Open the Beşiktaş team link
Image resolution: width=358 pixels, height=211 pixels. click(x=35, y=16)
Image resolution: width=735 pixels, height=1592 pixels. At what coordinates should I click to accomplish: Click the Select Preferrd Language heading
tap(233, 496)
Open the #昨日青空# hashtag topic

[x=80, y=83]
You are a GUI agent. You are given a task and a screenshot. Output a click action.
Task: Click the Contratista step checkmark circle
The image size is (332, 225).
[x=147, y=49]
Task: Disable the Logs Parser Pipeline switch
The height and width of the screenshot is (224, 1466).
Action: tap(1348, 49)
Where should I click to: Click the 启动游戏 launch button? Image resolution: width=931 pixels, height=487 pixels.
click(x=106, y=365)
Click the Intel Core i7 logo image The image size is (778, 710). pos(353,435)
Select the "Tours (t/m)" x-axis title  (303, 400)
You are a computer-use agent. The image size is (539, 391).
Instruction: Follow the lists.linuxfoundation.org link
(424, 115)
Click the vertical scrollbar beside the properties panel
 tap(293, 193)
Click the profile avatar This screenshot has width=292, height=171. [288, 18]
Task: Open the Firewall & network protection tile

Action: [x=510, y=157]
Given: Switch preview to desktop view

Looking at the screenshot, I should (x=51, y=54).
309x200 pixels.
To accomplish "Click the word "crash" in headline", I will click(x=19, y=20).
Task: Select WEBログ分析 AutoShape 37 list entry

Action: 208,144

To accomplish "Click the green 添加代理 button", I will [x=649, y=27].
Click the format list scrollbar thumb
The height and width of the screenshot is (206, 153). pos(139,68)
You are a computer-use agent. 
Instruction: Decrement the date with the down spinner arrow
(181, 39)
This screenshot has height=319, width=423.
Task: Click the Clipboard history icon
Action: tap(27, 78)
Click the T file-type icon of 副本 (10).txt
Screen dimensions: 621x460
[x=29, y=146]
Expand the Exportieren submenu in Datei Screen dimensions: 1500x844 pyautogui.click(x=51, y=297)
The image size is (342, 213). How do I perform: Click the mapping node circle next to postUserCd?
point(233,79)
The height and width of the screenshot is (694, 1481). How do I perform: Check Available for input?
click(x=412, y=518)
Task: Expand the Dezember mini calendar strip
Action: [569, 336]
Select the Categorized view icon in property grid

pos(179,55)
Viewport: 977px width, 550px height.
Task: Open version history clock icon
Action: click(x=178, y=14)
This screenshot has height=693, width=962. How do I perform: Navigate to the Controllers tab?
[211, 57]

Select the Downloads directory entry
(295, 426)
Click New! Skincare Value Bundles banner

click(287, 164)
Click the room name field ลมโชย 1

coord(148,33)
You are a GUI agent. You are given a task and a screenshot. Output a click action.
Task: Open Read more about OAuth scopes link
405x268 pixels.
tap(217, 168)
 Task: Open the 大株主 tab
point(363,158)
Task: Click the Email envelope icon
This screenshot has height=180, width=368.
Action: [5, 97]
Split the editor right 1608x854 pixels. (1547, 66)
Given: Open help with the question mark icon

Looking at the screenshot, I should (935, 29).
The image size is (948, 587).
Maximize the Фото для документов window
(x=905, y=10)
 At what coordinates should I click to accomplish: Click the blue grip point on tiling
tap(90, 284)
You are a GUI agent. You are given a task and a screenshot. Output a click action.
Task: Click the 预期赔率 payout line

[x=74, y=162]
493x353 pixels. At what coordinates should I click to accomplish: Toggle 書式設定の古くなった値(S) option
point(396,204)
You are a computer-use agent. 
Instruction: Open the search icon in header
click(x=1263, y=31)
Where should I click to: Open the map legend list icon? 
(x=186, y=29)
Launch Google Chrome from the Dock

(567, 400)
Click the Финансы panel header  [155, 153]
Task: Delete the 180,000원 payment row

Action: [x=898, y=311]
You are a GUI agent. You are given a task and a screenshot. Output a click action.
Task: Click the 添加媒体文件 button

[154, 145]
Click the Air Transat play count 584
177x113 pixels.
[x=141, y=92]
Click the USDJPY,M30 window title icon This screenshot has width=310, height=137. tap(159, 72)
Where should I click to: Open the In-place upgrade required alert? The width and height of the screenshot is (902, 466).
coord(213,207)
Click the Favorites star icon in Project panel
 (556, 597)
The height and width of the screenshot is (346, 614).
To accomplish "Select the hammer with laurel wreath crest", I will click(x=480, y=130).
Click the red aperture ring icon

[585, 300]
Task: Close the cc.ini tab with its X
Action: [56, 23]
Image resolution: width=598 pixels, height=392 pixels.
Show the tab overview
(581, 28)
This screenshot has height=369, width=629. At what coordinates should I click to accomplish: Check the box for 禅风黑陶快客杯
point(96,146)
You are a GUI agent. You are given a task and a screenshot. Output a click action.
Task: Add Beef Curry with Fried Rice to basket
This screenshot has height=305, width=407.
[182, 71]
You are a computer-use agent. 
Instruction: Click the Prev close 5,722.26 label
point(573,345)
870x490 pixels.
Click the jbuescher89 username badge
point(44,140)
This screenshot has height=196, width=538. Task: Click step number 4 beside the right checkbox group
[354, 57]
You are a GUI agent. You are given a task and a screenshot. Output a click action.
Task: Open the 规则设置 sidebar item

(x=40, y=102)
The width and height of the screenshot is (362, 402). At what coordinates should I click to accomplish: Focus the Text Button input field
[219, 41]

┄┄┄┄┄┄┄┄┄┄┄┄┄┄┄┄┄┄┄┄

*Work item*. What number of lines above include the string "title"? State it and nothing else.

*Written solution*. 2